NFL 2021: Week Six Degrees of Parity

It was easily the right decision. Fourth and less than 1 QB sneaks in the NFL succeed at a very high rate even when you don’t have a human-moose hybrid as your QB. Let’s say that succeeds 80% of the time, and then let’s say since they were inside the 5 yard line, let’s say that they score 80% of the time that they convert. I would guess these numbers are conservative and would put it closer to 90%, but let’s say .8 * .8 = .64% of the time they win the game right there. Overtime is much closer to 50/50. You can adjust those numbers a little bit if the situation favors you, like you’re the better offense and their defense is gassed, but most of the time teams go to overtime is because they’re very evenly matched that day and who gets the ball next is random so it makes sense that it’s probably near 50%.

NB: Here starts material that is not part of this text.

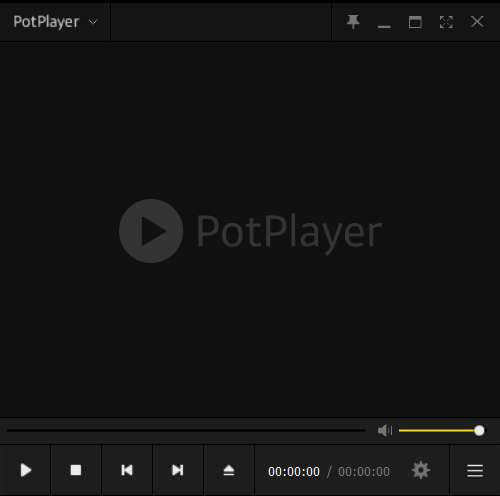Skip to the next track
The width and height of the screenshot is (500, 496).
178,470
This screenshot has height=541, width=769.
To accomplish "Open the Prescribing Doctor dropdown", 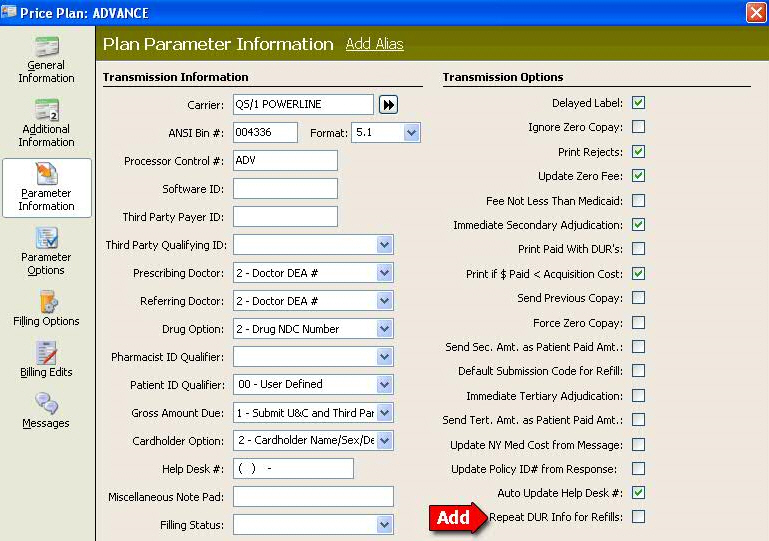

People in general but it seems especially football fans are very results oriented. If a decision works out, then obviously it was the right call. If it doesn’t, then the coach is obviously an idiot! But that doesn’t make sense. The outcome is going to be probabilistic due to very slight differences in the situation. If you run that 4th and 1 decision a thousand times with slightly different unpredictable conditions, you’re going to get something like 83% successes and 17% failures. Rolling the dice and getting that 17% doesn’t make it a bad decision any more than betting even money that you’ll roll a die and win if you get any number 2-6 and then rolling a 1. It was still a great bet, you just happened to lose.

There’s also the issue of diffusion of blame, or being unable to declare a clear failure point. If the Bills go for it on 4th and one and fail, you have an easy point where they lost it to point to, a single decision and a single lack of execution. If they kick the field goal, go to overtime, Tennessee wins the coin toss and then over 7 plays goes down and scores the TD, you don’t have an easy single point of blame. Was it the decision to go for overtime that lost you the game? Was it losing the coin toss? Was it the bad tackle on play 3, or the dropped interception on play 5 that cost you the game? Now you don’t have a single decision you can point to and say “the coach is an idiot! he lost us the game!” So even though the coach made the decision (kicking the FG) that gave you a lower chance to win, it diffuses and deflects the criticism away from his playcalling decisions.

That’s why NFL coaches are almost always too passive and usually make the wrong decision in these situations. Because the fans are too results-oriented and can’t understand the decision-making process, and look for that single point of blame. And so NFL coaches try to avoid that single point of blame by diffusing the loss over a bunch of sub-optimal decisions rather than take the single correct decision that leaves a clear point of blame.

To say the Bills made the wrong decision there is not just to say “well they lost, and I can find the decision they made that most directly lead to the loss, so it’s a bad decision”, you have to show that the outcome of the decision was less likely to secure a win than the alternative. And I think you’d have a hard time making the case that the Bills win overtime more often than they convert a 4th and less than 1 and then score from within the 5 yard lane.